_Written instruction_: In the Ceph thread below, rewrite the paragraph that begins "I haven't tried it but" as a brief list of its main points.

_Text_:

Re: [ceph-users] Ceph-Deploy error on 15/71 stage

Jones de Andrade Wed, 29 Aug 2018 08:57:01 -0700

Hi Eugen.

Sorry for the delay in answering.


Just looked in the /var/log/ceph/ directory. It only contains the following
files (for example on node01):

#######
# ls -lart
total 3864
-rw------- 1 ceph ceph     904 ago 24 13:11 ceph.audit.log-20180829.xz
drwxr-xr-x 1 root root     898 ago 28 10:07 ..
-rw-r--r-- 1 ceph ceph  189464 ago 28 23:59 ceph-mon.node01.log-20180829.xz
-rw------- 1 ceph ceph   24360 ago 28 23:59 ceph.log-20180829.xz
-rw-r--r-- 1 ceph ceph   48584 ago 29 00:00 ceph-mgr.node01.log-20180829.xz
-rw------- 1 ceph ceph       0 ago 29 00:00 ceph.audit.log
drwxrws--T 1 ceph ceph     352 ago 29 00:00 .
-rw-r--r-- 1 ceph ceph 1908122 ago 29 12:46 ceph-mon.node01.log
-rw------- 1 ceph ceph  175229 ago 29 12:48 ceph.log
-rw-r--r-- 1 ceph ceph 1599920 ago 29 12:49 ceph-mgr.node01.log
#######

So, it only contains logs concerning the node itself (is it correct? sincer
node01 is also the master, I was expecting it to have logs from the other
too) and, moreover, no ceph-osd* files. Also, I'm looking the logs I have
available, and nothing "shines out" (sorry for my poor english) as a
possible error.

Any suggestion on how to proceed?

Thanks a lot in advance,

Jones


On Mon, Aug 27, 2018 at 5:29 AM Eugen Block <ebl...@nde.ag> wrote:

> Hi Jones,
>
> all ceph logs are in the directory /var/log/ceph/, each daemon has its
> own log file, e.g. OSD logs are named ceph-osd.*.
>
> I haven't tried it but I don't think SUSE Enterprise Storage deploys
> OSDs on partitioned disks. Is there a way to attach a second disk to
> the OSD nodes, maybe via USB or something?
>
> Although this thread is ceph related it is referring to a specific
> product, so I would recommend to post your question in the SUSE forum
> [1].
>
> Regards,
> Eugen
>
> [1] https://forums.suse.com/forumdisplay.php?99-SUSE-Enterprise-Storage
>
> Zitat von Jones de Andrade <johanne...@gmail.com>:
>
> > Hi Eugen.
> >
> > Thanks for the suggestion. I'll look for the logs (since it's our first
> > attempt with ceph, I'll have to discover where they are, but no problem).
> >
> > One thing called my attention on your response however:
> >
> > I haven't made myself clear, but one of the failures we encountered were
> > that the files now containing:
> >
> > node02:
> >    ----------
> >    storage:
> >        ----------
> >        osds:
> >            ----------
> >            /dev/sda4:
> >                ----------
> >                format:
> >                    bluestore
> >                standalone:
> >                    True
> >
> > Were originally empty, and we filled them by hand following a model found
> > elsewhere on the web. It was necessary, so that we could continue, but
> the
> > model indicated that, for example, it should have the path for /dev/sda
> > here, not /dev/sda4. We chosen to include the specific partition
> > identification because we won't have dedicated disks here, rather just
> the
> > very same partition as all disks were partitioned exactly the same.

_Provided material_:
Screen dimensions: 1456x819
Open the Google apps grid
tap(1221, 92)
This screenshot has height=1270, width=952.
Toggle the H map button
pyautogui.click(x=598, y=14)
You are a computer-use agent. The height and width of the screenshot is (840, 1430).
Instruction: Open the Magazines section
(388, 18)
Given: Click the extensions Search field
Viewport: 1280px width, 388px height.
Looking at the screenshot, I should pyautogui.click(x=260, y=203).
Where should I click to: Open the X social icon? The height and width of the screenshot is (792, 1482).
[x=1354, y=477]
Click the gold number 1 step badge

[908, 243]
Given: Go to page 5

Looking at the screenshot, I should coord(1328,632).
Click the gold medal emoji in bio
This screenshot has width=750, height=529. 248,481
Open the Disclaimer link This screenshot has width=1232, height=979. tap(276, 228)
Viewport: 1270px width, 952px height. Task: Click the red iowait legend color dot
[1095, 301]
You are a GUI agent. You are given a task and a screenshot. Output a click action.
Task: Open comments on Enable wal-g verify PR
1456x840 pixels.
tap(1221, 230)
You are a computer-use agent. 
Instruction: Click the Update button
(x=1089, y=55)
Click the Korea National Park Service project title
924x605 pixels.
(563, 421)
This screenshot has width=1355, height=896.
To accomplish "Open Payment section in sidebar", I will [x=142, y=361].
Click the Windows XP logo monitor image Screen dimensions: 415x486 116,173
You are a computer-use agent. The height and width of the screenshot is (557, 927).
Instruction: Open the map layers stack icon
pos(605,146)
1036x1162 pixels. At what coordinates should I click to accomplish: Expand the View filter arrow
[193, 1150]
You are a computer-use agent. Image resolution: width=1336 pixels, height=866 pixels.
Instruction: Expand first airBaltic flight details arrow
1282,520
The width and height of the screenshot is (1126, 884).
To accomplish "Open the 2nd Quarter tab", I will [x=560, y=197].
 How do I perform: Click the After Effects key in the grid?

_Result of the task_:
- Eugen hasn't tried it but doubts that SUSE Enterprise Storage deploys OSDs on partitioned disks.
- Eugen asks whether a second disk could be attached to the OSD nodes, perhaps via USB.